Argument	Type	Default	Description
`--config_file`	`str`	`./configs/config.yaml`	Path to the main configuration file for the model config.
`--dataset_config`	`str`	`./configs/dataset_landing_transfer.yaml`	Path to the dataset-specific configuration file.
`--data_path`	`str`	`./data/resampled/combined_traffic_resampled_200.pkl`	Path to the training dataset file.
`--artifact_path` / `--artifact_location`	`str`	`./artifacts`	Directory where training artifacts will be saved.
`--cuda`	`int`	`0`	GPU index to use for training.

Example

python train.py \
  --config_file ./configs/config.yaml \
  --dataset_config ./configs/dataset_landing_transfer.yaml \
  --data_path ./data/resampled/combined_traffic_resampled_200.pkl \
  --artifact_path ./artifacts \
  --cuda 0

Evaluate

The evaluate.py script is used to evaluate the flight trajectory generation model.

Arguments

Argument	Type	Default	Description
`--model_name`	`str`	`AirDiffTraj`	Name of the model to run.
`--data_path`	`str`	`./data/resampled/combined_traffic_resampled_200.pkl`	Path to the input data file.
`--dataset_config`	`str`	`./configs/dataset_landing_transfer.yaml`	Path to the dataset configuration file.
`--artifact_path` / `--artifact_location`	`str`	`./artifacts`	Directory to store artifacts such as outputs or logs.
`--cuda`	`int`	`0`	GPU index to use.
`--perturb`	`flag`	`False`	Run Evaluate for perturbation model.

Example

Run the model in evaluation on GPU 0:

python evaluate.py \
  --model_name AirDiffTraj \
  --data_path ./data/resampled/combined_traffic_resampled_200.pkl \
  --dataset_config ./configs/dataset_landing_transfer.yaml \
  --artifact_path ./artifacts \
  --cuda 0 \

Training and Evaluation

The train_evaluate_pipeline.py script combines training and evaluation for the flight trajectory generation model.

Arguments

Argument	Type	Default	Description
`--config_file`	`str`	`./configs/config.yaml`	Path to the main training configuration file.
`--artifact_path` / `--artifact_location`	`str`	`./artifacts`	Directory to save artifacts (models, logs, etc.).
`--data_path`	`str`	`./data/resampled/combined_traffic_resampled_200.pkl`	Path to the input data file.
`--dataset_config`	`str`	`./configs/dataset_landing_transfer.yaml`	Path to the dataset configuration file.
`--model_name`	`str`	`None`	Optional name for the model (e.g., `AirDiffTraj`).
`--perturb`	`flag`	`False`	Apply perturbations to input data for robustness testing.
`--cuda`	`int`	`0`	GPU index to use.

Example

Train and evaluate a model on GPU 0:

python train_evaluate_pipeline.py \
  --config_file ./configs/config.yaml \
  --data_path ./data/resampled/combined_traffic_resampled_200.pkl \
  --artifact_path ./artifacts \
  --model_name AirDiffTraj \
  --dataset_config ./configs/dataset_landing_transfer.yaml \
  --cuda 0

Transfer Learning

🔁 Transfer Learning Pipeline

The pipeline_transfer_learning.py script is designed for transfer learning experiments using the flight trajectory generation model.
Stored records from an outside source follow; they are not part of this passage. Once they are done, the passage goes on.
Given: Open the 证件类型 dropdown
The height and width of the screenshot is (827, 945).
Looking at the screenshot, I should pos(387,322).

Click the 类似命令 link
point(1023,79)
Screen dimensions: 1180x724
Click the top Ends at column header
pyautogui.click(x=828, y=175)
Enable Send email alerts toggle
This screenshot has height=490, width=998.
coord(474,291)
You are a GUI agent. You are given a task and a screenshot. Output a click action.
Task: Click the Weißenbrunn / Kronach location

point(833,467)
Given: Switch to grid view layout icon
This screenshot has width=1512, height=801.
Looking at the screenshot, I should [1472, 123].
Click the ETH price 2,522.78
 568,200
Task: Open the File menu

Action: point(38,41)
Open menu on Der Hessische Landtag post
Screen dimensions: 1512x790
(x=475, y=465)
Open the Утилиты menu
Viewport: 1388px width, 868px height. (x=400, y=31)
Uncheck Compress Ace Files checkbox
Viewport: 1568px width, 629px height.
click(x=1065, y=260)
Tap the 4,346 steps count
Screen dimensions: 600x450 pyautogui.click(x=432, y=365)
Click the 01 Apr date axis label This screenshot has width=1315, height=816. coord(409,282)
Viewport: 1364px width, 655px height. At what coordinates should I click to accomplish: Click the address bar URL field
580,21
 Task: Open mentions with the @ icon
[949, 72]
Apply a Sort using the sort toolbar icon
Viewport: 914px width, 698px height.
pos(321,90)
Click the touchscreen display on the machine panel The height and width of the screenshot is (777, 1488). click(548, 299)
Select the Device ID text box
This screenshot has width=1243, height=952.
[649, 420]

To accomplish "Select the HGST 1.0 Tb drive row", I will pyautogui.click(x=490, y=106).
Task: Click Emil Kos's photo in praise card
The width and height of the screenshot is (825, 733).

It allows running training, single evaluation, or batch evaluations across a dataset split. The script supports GPU configuration. It trains and evaluates the pretrained model on the different datasplits.

Arguments

Argument	Type	Default	Description
`--model_name`	`str`	`AirDiffTraj`	Name of the model to use.
`--data_path`	`str`	`./data/resampled/combined_traffic_resampled_landing_EIDW_200.pkl`	Path to the dataset used for training/evaluation.
`--dataset_config`	`str`	`./configs/dataset_landing_transfer.yaml`	Configuration file for the dataset.
`--artifact_location`	`str`	`./data/experiments/transfer_learning_EIDW/artifacts`	Directory where experiment artifacts will be saved.
`--experiment`	`str`	(required)	Name or identifier of the experiment to run.
`--cuda`	`int`	`0`	GPU index to use.
`--eval`	`flag`	`False`	Run a single evaluation using the specified model and data.
`--eval_all`	`flag`	`False`	Run evaluations over all predefined data splits.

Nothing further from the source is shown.